According to Potemkin, the FSB began to carry out espionage missions abroad from 2000. The SVR, Moscow’s foreign-intelligence agency, resented this. Potemkin said his ultimate boss was Mikhail Nechaev. Nechaev, a three-star general, was the head of the FSB’s counter-intelligence operations department and a very powerful figure.

This was fascinating – but, as Goldfarb recognised, meant little without documents. Potemkin said that in 2003 he’d attended a meeting with Nechaev in Moscow in which polonium was discussed. It had a codename: ‘chemistry’. A representative from the FSB’s research institute in Moscow described it as ‘a perfect poison’. It couldn’t be detected by standard police or hospital equipment, the officer said, and was ‘harmless unless ingested’.

Potemkin gave Goldfarb internal FSB waybills. They appeared to confirm what Professor Dombey claimed – that the polonium came from the Russian nuclear production facility at Sarov. From there, it was sent to another nuclear complex at Balakovo, 250 miles (400 km) away. A driver from the FSB’s garage in Yaroslavl collected the polonium, and delivered it to the FSB’s research institute in Moscow.

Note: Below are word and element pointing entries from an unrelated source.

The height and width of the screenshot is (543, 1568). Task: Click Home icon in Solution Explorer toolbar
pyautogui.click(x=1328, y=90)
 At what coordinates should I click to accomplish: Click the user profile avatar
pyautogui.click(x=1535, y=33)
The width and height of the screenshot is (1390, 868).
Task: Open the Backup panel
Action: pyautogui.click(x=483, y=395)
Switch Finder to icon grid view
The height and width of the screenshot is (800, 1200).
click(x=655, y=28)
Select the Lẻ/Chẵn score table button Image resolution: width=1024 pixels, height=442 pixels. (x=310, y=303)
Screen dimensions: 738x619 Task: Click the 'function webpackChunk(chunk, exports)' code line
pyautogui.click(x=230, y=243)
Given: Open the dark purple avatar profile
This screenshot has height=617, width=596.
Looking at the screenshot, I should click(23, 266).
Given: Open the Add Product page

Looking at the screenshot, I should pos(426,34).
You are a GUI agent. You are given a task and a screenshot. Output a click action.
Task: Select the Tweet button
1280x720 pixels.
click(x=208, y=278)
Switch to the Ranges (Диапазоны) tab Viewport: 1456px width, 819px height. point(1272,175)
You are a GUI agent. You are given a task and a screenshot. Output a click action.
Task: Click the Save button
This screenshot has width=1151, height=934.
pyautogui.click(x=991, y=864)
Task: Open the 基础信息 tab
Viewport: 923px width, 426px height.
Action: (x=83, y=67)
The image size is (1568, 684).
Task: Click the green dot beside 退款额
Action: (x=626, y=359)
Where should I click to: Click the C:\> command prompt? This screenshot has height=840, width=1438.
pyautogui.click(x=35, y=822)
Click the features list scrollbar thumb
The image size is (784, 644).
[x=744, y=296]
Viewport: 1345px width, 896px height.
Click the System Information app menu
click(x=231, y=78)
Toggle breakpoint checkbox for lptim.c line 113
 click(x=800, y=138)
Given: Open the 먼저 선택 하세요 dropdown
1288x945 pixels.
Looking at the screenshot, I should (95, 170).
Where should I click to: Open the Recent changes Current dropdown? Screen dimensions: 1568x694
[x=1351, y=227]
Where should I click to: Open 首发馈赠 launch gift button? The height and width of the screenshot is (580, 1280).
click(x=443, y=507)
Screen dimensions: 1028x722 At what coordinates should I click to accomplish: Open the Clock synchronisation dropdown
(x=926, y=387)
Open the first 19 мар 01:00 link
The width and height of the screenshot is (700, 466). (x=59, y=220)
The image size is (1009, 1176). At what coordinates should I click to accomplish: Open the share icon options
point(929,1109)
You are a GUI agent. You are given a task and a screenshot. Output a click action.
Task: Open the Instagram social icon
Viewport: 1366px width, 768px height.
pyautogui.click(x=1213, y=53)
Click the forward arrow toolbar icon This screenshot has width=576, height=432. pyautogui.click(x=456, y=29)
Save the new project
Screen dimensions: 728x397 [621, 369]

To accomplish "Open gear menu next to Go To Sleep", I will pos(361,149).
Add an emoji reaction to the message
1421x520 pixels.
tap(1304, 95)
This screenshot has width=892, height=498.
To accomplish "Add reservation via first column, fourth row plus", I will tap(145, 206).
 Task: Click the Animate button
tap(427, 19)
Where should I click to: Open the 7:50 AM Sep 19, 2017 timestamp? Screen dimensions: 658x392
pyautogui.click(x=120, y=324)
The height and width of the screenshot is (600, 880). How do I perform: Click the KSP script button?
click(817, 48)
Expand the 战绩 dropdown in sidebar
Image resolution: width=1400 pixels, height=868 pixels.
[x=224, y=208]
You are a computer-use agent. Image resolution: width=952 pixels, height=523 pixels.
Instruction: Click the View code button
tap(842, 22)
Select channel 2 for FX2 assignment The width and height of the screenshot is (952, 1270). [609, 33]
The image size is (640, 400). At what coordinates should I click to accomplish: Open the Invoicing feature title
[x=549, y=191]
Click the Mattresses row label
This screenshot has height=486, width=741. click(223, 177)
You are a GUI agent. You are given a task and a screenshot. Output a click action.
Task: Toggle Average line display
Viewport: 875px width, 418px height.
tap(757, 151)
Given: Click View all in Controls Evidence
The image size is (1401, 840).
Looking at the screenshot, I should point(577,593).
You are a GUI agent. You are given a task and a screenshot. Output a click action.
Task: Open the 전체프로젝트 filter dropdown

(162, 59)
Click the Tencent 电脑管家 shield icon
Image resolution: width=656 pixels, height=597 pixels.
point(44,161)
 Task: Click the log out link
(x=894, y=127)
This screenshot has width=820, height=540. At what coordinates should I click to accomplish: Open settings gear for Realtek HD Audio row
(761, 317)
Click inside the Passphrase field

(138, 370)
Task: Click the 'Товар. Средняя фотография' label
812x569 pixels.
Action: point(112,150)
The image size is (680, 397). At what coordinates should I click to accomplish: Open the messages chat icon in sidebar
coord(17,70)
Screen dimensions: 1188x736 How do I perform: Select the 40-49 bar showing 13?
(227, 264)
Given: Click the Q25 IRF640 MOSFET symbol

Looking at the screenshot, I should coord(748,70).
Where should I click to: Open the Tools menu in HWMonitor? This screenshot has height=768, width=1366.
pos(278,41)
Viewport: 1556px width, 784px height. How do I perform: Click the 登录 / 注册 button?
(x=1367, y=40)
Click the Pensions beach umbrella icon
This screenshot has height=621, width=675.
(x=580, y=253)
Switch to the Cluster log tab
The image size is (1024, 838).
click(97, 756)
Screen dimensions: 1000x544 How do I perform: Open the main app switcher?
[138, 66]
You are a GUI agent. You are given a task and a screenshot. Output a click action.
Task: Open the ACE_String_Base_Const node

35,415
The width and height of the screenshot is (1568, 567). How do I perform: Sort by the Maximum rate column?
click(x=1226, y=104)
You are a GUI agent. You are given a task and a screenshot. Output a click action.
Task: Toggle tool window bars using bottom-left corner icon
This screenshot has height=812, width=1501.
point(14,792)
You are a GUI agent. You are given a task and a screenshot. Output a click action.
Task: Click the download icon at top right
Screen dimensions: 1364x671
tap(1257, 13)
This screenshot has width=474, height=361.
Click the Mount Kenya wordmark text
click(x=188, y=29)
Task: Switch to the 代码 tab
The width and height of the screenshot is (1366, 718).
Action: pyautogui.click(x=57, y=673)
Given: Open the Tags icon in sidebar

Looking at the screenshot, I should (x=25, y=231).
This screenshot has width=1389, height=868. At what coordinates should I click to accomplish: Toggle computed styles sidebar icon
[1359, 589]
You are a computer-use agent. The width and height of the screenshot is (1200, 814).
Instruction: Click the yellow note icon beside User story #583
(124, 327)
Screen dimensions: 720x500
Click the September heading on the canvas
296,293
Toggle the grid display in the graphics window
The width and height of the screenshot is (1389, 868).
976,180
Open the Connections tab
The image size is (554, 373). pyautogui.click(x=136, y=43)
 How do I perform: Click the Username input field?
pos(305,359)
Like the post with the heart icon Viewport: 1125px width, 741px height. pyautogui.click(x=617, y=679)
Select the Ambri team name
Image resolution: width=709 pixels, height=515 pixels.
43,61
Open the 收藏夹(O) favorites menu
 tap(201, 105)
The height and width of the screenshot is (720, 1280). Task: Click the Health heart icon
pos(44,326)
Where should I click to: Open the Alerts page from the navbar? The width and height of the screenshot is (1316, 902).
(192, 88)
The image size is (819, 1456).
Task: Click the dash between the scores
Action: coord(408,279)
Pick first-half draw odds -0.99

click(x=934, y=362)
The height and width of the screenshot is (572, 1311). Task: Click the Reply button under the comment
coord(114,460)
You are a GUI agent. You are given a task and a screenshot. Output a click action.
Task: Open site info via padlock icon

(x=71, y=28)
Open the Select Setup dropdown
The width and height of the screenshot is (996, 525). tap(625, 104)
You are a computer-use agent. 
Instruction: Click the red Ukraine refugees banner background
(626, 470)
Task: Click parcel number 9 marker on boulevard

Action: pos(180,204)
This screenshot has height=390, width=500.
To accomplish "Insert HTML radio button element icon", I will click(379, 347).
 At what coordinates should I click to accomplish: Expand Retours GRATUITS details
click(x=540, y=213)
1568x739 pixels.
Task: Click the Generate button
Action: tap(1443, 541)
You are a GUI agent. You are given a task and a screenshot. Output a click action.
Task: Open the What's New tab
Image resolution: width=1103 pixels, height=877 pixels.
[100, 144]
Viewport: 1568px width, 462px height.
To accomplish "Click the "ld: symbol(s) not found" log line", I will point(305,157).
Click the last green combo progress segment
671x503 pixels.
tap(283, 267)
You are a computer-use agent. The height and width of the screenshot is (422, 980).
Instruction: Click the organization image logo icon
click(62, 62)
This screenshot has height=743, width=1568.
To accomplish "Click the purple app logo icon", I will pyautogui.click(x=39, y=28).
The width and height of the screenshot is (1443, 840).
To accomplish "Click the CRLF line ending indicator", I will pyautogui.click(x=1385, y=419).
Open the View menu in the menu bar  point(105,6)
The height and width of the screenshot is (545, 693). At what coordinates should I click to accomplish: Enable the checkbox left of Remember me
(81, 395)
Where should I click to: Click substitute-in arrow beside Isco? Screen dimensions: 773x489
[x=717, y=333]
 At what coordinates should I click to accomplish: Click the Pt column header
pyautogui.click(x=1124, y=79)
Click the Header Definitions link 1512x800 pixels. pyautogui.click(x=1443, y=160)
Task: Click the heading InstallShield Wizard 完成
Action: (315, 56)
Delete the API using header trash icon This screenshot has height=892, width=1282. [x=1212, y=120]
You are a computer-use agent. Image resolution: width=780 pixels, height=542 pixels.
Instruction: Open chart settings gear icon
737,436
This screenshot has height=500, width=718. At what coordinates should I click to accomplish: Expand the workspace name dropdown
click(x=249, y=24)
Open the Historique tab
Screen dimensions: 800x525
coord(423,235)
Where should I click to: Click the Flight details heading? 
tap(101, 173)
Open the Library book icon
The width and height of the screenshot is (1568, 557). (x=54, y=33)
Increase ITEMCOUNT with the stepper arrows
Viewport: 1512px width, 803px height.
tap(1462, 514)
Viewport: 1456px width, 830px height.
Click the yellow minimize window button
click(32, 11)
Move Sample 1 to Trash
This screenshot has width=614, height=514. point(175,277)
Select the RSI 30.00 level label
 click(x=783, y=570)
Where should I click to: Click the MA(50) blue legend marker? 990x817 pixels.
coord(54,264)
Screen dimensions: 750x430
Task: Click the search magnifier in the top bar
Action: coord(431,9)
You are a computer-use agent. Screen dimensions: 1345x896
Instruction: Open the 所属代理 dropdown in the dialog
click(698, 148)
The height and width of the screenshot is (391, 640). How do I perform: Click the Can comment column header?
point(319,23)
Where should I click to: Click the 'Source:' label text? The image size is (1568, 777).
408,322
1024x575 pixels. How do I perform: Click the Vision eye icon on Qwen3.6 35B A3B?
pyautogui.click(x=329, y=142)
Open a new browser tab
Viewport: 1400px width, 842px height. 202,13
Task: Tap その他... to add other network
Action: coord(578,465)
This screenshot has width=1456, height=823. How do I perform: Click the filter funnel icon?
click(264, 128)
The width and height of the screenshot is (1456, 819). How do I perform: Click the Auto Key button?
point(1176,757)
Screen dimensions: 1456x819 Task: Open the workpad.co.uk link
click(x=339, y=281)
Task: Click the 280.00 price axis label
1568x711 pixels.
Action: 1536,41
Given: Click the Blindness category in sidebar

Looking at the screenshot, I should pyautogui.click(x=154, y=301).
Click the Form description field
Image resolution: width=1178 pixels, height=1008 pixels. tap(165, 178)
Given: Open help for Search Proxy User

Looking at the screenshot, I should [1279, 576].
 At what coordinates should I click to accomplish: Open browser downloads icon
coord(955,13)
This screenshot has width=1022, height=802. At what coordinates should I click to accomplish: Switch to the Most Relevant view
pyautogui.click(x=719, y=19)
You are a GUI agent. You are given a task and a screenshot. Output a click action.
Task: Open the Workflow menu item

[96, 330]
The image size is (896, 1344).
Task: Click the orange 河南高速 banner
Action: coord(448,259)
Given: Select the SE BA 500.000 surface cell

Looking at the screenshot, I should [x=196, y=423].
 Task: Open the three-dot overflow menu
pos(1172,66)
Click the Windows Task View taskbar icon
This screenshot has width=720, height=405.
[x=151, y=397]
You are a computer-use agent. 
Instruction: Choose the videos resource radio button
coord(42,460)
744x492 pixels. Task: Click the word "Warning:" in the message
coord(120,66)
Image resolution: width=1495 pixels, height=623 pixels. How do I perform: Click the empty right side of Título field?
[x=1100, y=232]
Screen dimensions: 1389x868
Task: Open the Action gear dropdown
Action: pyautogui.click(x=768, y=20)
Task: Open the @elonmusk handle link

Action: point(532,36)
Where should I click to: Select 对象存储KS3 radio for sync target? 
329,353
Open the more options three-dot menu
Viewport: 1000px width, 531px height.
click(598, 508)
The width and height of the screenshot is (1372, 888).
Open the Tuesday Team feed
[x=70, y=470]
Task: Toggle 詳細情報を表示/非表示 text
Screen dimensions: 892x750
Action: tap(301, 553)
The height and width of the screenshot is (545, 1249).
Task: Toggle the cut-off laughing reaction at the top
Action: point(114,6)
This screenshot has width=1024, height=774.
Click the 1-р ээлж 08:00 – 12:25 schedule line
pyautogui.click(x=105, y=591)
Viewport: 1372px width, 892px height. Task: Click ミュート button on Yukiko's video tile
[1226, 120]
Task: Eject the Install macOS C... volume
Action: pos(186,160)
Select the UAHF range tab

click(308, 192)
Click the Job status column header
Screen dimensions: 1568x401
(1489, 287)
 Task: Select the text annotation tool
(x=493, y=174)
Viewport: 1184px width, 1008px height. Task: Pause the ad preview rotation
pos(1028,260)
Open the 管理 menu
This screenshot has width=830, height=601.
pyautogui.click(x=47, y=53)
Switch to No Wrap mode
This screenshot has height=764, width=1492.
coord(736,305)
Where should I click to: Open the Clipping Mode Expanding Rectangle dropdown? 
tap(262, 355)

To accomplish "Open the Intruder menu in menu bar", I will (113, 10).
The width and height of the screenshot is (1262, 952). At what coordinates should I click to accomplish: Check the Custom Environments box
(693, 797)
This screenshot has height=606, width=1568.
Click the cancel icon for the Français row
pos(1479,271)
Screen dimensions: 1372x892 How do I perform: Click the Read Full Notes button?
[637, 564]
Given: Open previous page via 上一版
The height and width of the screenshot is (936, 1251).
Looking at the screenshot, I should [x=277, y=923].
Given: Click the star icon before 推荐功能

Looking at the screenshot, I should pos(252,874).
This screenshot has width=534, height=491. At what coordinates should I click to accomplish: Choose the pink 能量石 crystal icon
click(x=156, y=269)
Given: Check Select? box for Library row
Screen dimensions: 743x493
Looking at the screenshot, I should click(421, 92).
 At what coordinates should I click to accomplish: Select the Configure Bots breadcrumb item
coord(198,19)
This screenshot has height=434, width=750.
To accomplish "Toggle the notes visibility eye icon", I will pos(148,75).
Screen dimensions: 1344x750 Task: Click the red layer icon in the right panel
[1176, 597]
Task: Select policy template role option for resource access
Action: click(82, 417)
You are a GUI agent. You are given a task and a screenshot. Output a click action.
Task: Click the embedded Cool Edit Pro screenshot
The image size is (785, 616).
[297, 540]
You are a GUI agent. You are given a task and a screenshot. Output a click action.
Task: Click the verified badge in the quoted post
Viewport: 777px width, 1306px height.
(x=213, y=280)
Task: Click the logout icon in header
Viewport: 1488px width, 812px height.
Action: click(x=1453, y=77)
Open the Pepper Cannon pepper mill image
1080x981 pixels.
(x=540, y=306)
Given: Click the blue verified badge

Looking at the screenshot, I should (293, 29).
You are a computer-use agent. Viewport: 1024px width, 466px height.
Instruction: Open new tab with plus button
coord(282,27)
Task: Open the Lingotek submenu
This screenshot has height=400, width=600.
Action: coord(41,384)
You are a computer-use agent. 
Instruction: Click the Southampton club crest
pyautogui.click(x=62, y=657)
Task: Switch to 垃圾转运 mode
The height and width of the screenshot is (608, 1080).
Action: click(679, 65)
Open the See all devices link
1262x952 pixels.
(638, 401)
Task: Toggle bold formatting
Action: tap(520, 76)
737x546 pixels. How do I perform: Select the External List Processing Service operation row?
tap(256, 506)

The shipment took place six to eight weeks before Litvinenko was poisoned.

Goldfarb believes Potemkin’s story is genuine. ‘My personal sense is that there is no sense in him inventing all this,’ he said. ‘It would be too dangerous.’ Potemkin agreed to seek asylum in the UK, holing up for a week at a pension in Vienna, but then changed his mind. He went to ground in a secure place somewhere in Europe. The last contact was in late 2010.

Others are not so sure. Andrei Soldatov, a Moscow-based journalist and expert on Russia’s spy agencies, says that some details on the documents are wrong. For example, one is stamped ‘FSB counter-intelligence service’. At the time, back in 2003, it was still an FSB department, not becoming a service until 2005.